Coincidências a parte, nesta
segunda-feira um jogador de futebol em atividade e um ex-jogador tiveram seus
destinos profissionais definidos pelo descontentamento com as críticas da
torcida e com a falta de apoio dos seus assessores. O primeiro caso envolveu o
lateral esquerdo do Sport Club Internacional, Fabrício, que após ter feito
gestos obscenos e xingado com palavrões a torcida colorada, além de jogar no
gramado a camisa do clube, foi dispensado pela direção do Internacional.
O outro caso envolveu o ex-centroavante
Jardel, ídolo da torcida gremista, e atual deputado estadual pelo PSD.
Insatisfeito com o tratamento recebido pela maioria dos seus assessores, o
deputado Mario Jardel de Almeida Ribeiro demitiu 21 dos seus 25 funcionários do
gabinete e entrou em licença de saúde. Ao contrário de Fabrício, do Inter, que
reclamou ter ouvido demais, a queixa de Jardel é de que não era ouvido e
respeitado por sua equipe. Seu futuro como parlamentar e como filiado ao PSD
ainda é incerto.
O que salta aos olhos nos dois
episódios é o despreparo dos principais envolvidos para o exercício de
atividades públicas.

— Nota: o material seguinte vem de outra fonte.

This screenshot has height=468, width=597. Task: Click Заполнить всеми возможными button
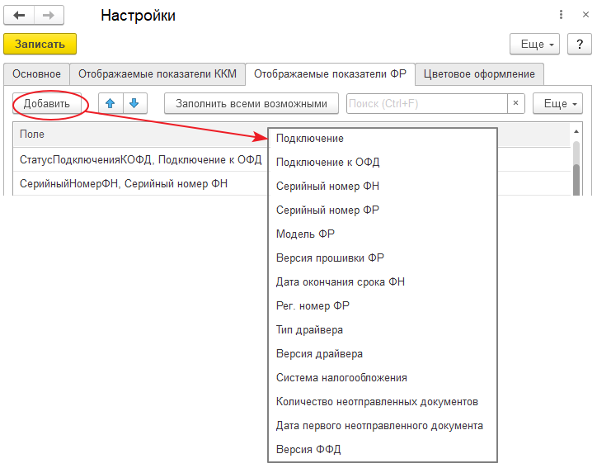[251, 103]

Mas a presença
deles nas funções não se deu de maneira unilateral ou arbitrária. Ocorreu por interferência
de terceiros. No caso de Fabrício, da direção do clube e da escalação do
treinador. No de Jardel, do convite do PSD, especialmente do seu ex-colega de
clube, deputado federal Danrlei de Deus.
Precisou que o comportamento latente
de Fabrício e Jardel se manifestasse em toda a sua plenitude para que o
despreparo dos dois se transformasse num episódio de conduta comprovadamente
inadequada. E agora, como ocorre nesses
casos, os principais prejudicados são as pessoas que nada tem a ver com isso. Refiro-me
ao time e a torcida do Internacional, e os mais de 41.227 eleitores que votaram
em Jardel. Fica a experiência e a confirmação da máxima de que realmente “ovelha não é
pra mato”.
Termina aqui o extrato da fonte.